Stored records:
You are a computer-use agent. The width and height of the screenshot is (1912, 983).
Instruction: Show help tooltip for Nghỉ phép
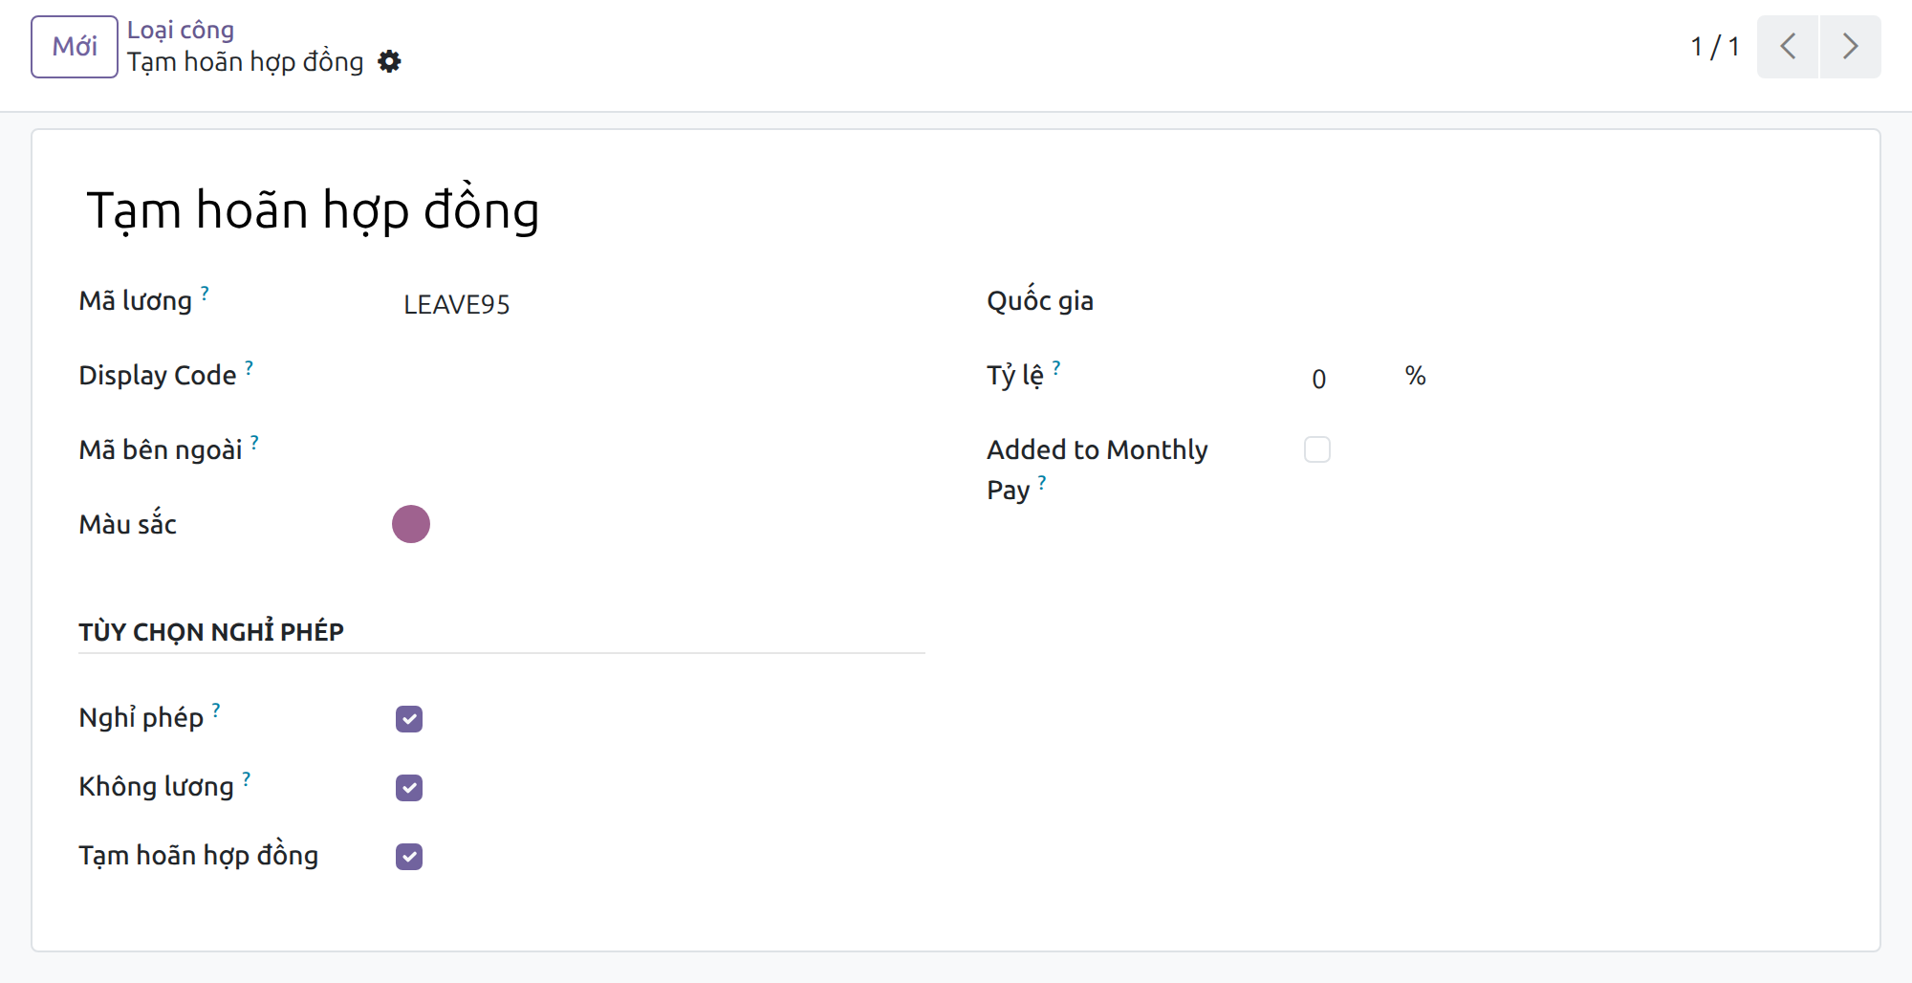(x=216, y=710)
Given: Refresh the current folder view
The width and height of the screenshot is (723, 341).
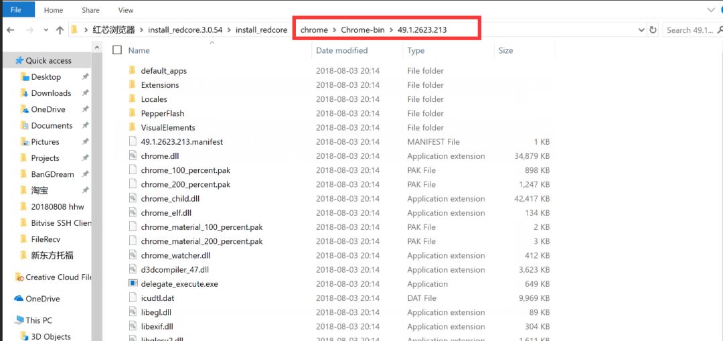Looking at the screenshot, I should (654, 30).
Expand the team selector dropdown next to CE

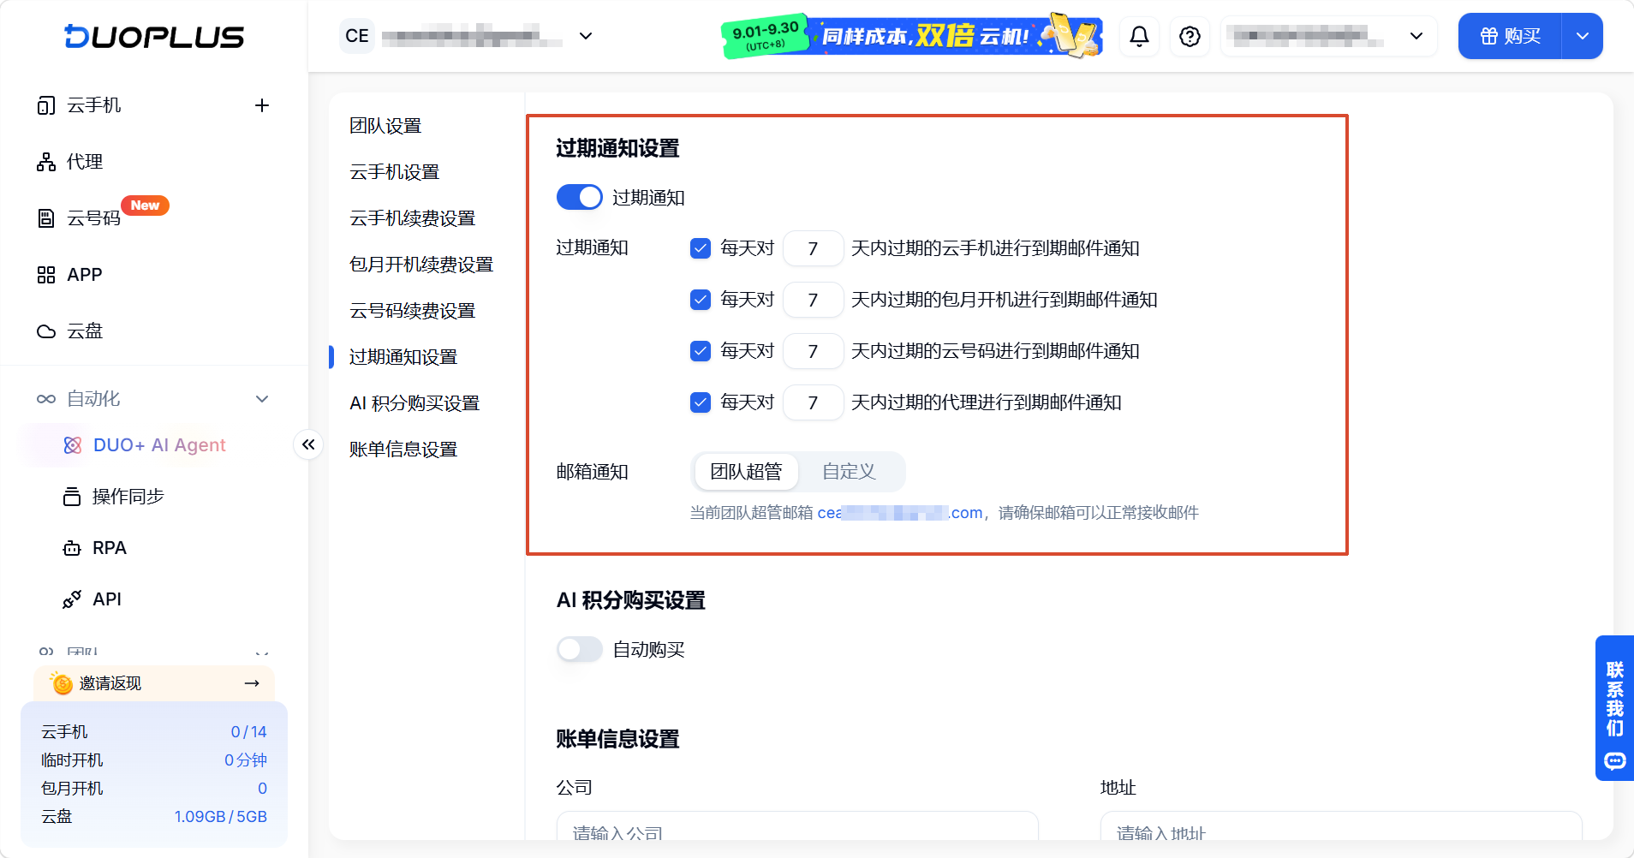pyautogui.click(x=586, y=36)
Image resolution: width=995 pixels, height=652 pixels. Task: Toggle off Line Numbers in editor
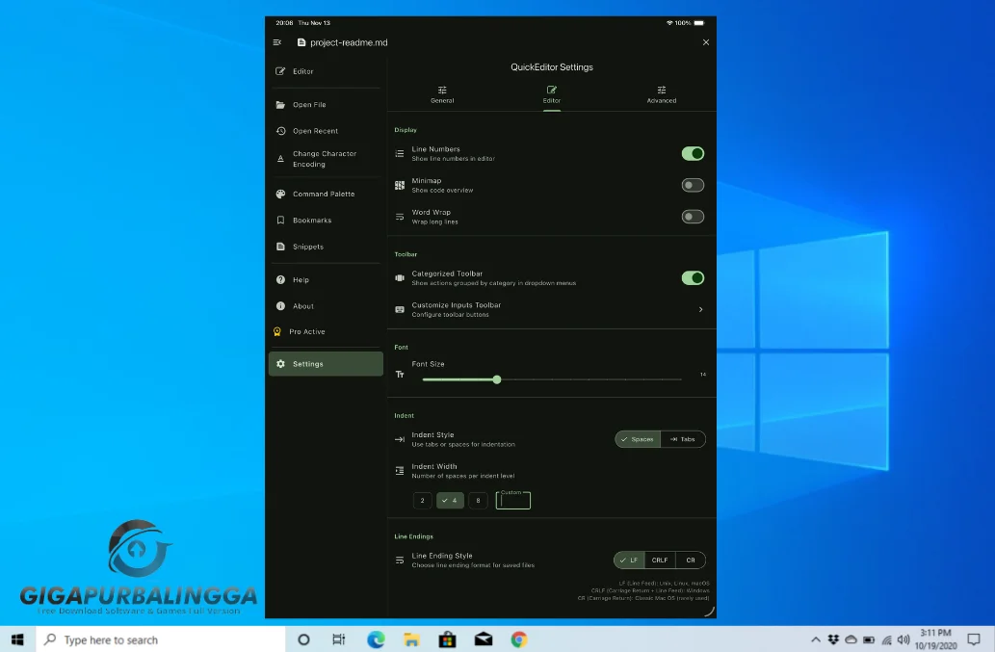click(693, 153)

> **Task goal**: Return all the entries word for word, but omit any pictures they contain.

> **Reply to the task**:
You are a computer-use agent. The width and height of the screenshot is (1912, 983).
Instruction: Show help tooltip for Nghỉ phép
(x=216, y=710)
Given: Refresh the current folder view
The width and height of the screenshot is (723, 341).
Looking at the screenshot, I should (654, 30).
Expand the team selector dropdown next to CE

pyautogui.click(x=586, y=36)
Image resolution: width=995 pixels, height=652 pixels. Task: Toggle off Line Numbers in editor
click(693, 153)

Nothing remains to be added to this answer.